The self-employment tax rate is typically higher than FICA – but the self-employment tax is applied to 92.35% of the firm’s net earnings from self employment rather than 100% of the gross earnings as with the FICA tax.
In addition, because RIAs are self-employed they can make significant business-related deductions. Advisors in these situations can also capitalize on Simplified Employee Pension (SEP) or other retirement plans for the self-employed which can be an attractive benefit.
An owner of an RIA can also dispose of interest in the business at favorable long-term capital gains tax rates rather than an ordinary income tax rates, according to Robert Kester at Goodwin Procter, who is quoted in the paper.
Another advantage of owning an RIA as opposed to working for a wirehouse is that the principals can build value in a business entity that can be passed on to relatives, says Durbin.
It’s typical for an RIA run by a partnership to include an agreement stating that in the event of the death of a partner, the other partners may buy the deceased partner’s interest.

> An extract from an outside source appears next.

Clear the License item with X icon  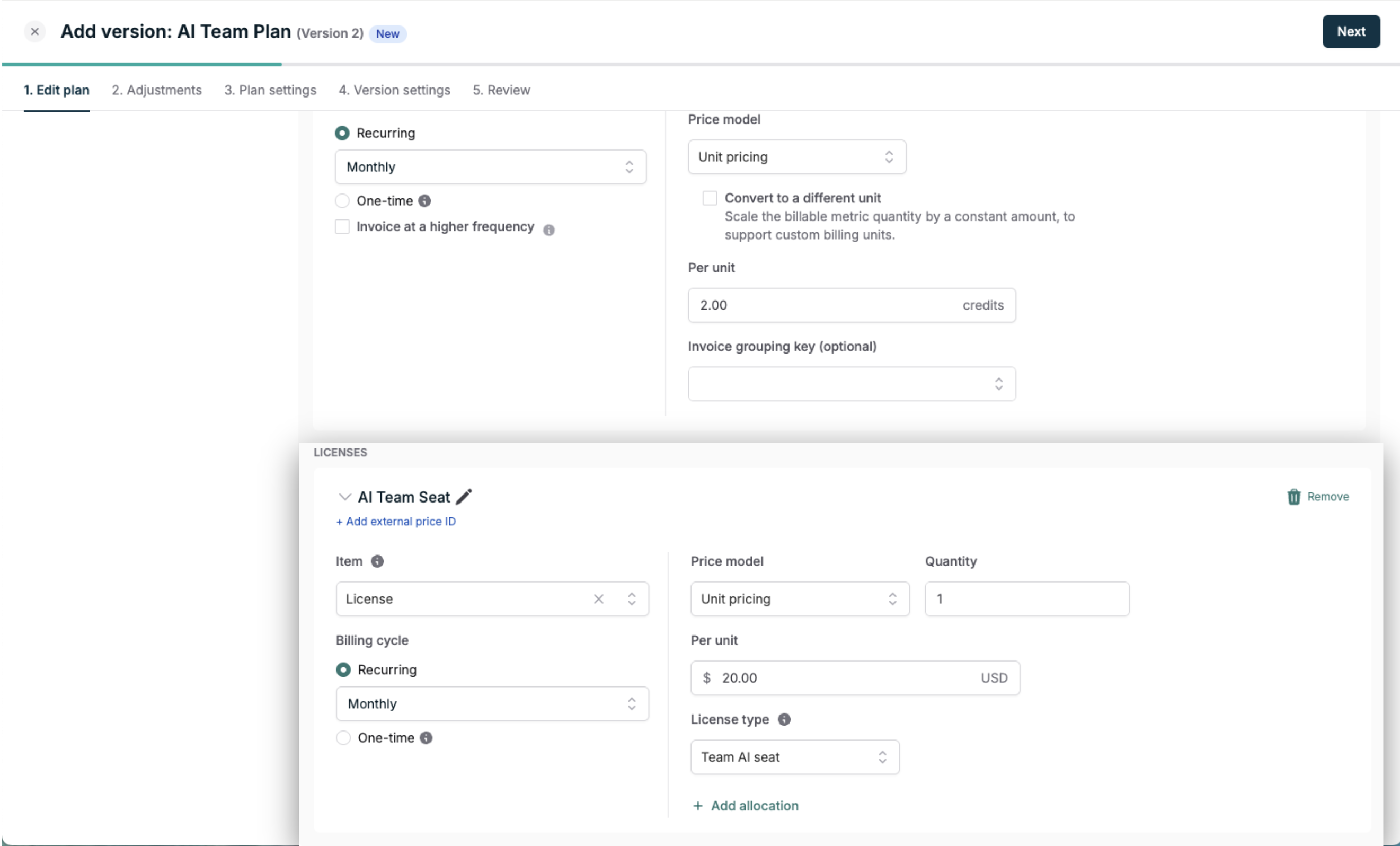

While there are no capital gains taxes, the value of the deceased advisor’s interest in the RIA firm will be part of the advisor’s taxable estate. In this case, it’s possible to transfer the value of the business to a spouse estate-tax free, Kester says in the white paper.
However, if a wirehouse advisor dies, it’s likely his or her clients would be passed on to other advisors in the company.
“It’s not infrequent in a wirehouse setting to see individuals bring their children into the practice,” Durbin says. “But If you get outside of the firm your children can have the benefit of your equity. Many people are passionate about making sure their kids are getting equity in the business.”
Generally, advisors find their practice is worth more as an RIA that has a strong book of fee-based business rather than at a wirehouse.
Data from FP Transitions featured in the white paper shows that the value of independent advisory practices increased on average by 12.1% annually over a five-year period which ended at the second quarter of 2010.
The white paper also delves into the types of structures RIAs can choose to use including the two most popular choices – LLCs and S corporations.
The right destination
Durbin concedes that much of the analysis complex and says he hopes that advisors have questions when they read the white paper.
“It’s complicated stuff but it’s not complicated to us,” he says. “It may seem elegant and easy to take a check and walk across the street, but we really think it’s important to spend the time to get to the right destination. If they decide going independent isn’t the right destination, we respect that.”